In the weeks after our conversation, I couldn’t help looking back on past job interviews in which I had not been successful and questioning whether being LGBTQ+ had played a role. There was no way of knowing and it was disorientating. I became interested in the extent to which this type of discrimination happens in the workplace today. And I discovered a minefield.  

My research revealed that only four of the Fortune 500 CEOs were publicly out LGBTQ+ people – and since then, one of them has retired. We cannot definitively know what proportion of the population is LGBTQ+, but a series of surveys conducted around the world place it at somewhere between 4% and 20%... but only 0.6% of Fortune 500 CEOs. The pattern repeats in other contexts. So, why are queer people so underrepresented at the upper echelons of their professions? 

I wrote "Breaking the Rainbow Ceiling: How LGBTQ+ people can thrive and succeed at work" to find out. It became clear that LGBTQ+ people are less likely than our peers to be appointed to the most senior jobs, and more likely to lose them if we get there. If we have other marginalized characteristics, like being a woman, being of a minority race or ethnicity, or having a disability, the gap often widens. This holds true across most sectors and countries. 

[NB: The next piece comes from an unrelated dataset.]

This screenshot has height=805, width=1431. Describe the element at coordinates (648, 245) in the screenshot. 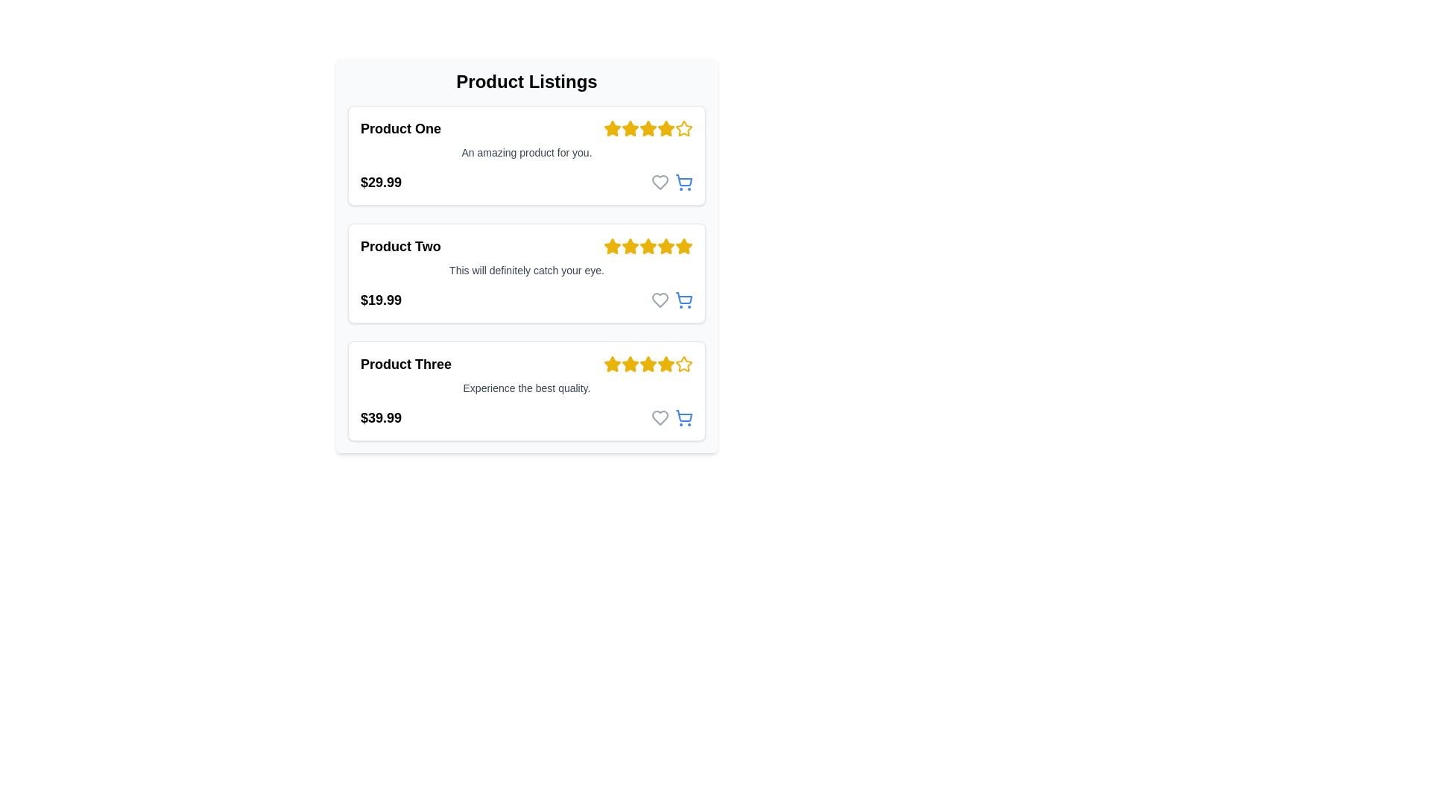

I see `the third star in the rating system for 'Product Two'` at that location.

This inequality is not linked to our abilities. Had I not been gay, I’d have seen people like me in jobs to which I could aspire. Had I not been gay, my confidence at work would have been unaffected by homophobia. Had I not been gay, my bosses might have been more likely to consider me for promotions and recruiters might have shortlisted me for more roles. And had I not been gay, perhaps I would have felt more empowered to go for these roles in the first place. The more I listened to the LGBTQ+ trailblazers I interviewed for the book, the more I recognized my own experiences for the first time. For every stark story they shared of losing a job due to discrimination, or being bullied, harassed or overlooked at work, I saw things that had shaped my own work life, like whether I was welcomed into networking settings, or felt able to participate in business trips to locations where LGBTQ+ people were unsafe.

The foreword for my book is written by Lord Michael Cashman, who begins: “I think this book is really timely – actually, I think it is urgent.” I agree. Right now, a dual reality is playing out. LGBTQ+ people are increasingly being cast as scapegoats in political rhetoric, and over the past few years, the United Kingdom has dropped from first place to seventeenth in the European ranking of our rights and safety. 

But when I mention to people that I have written a book about the "rainbow ceiling" that holds LGBTQ+ people back at work, I have been surprised how many people question the premise: “Is that really true? Maybe in the old days, but surely not now.” The research shows there is a rainbow ceiling, even though it may go oddly unrecognized. I hope my book helps us all to see, understand and break the rainbow ceiling – and be inspired by those who have achieved it. 

"Breaking the Rainbow Ceiling: How LGBTQ+ people can thrive and succeed at work" by Layla McCay was published by Bloomsbury Business on May 23, 2024.